• _Problem_: Here the job is to restate every entry word for word.

(Dataset extract Opens)

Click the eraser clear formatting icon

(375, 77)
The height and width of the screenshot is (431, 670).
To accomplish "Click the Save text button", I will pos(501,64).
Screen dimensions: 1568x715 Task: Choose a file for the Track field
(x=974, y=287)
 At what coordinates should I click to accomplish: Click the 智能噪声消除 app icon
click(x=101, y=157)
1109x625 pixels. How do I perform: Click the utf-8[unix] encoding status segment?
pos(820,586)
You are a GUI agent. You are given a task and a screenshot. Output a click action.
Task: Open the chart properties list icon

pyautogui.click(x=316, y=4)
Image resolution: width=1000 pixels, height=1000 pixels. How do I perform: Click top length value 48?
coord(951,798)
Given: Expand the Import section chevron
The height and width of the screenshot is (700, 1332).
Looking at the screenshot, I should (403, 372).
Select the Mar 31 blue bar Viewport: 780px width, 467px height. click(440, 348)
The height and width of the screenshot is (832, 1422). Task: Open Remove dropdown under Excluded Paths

(Dataset extract Closes)

• _Answer to this task_:
Click the eraser clear formatting icon

(375, 77)
The height and width of the screenshot is (431, 670).
To accomplish "Click the Save text button", I will pos(501,64).
Screen dimensions: 1568x715 Task: Choose a file for the Track field
(x=974, y=287)
 At what coordinates should I click to accomplish: Click the 智能噪声消除 app icon
click(x=101, y=157)
1109x625 pixels. How do I perform: Click the utf-8[unix] encoding status segment?
pos(820,586)
You are a GUI agent. You are given a task and a screenshot. Output a click action.
Task: Open the chart properties list icon

pyautogui.click(x=316, y=4)
Image resolution: width=1000 pixels, height=1000 pixels. How do I perform: Click top length value 48?
coord(951,798)
Given: Expand the Import section chevron
The height and width of the screenshot is (700, 1332).
Looking at the screenshot, I should (403, 372).
Select the Mar 31 blue bar Viewport: 780px width, 467px height. click(440, 348)
The height and width of the screenshot is (832, 1422). Task: Open Remove dropdown under Excluded Paths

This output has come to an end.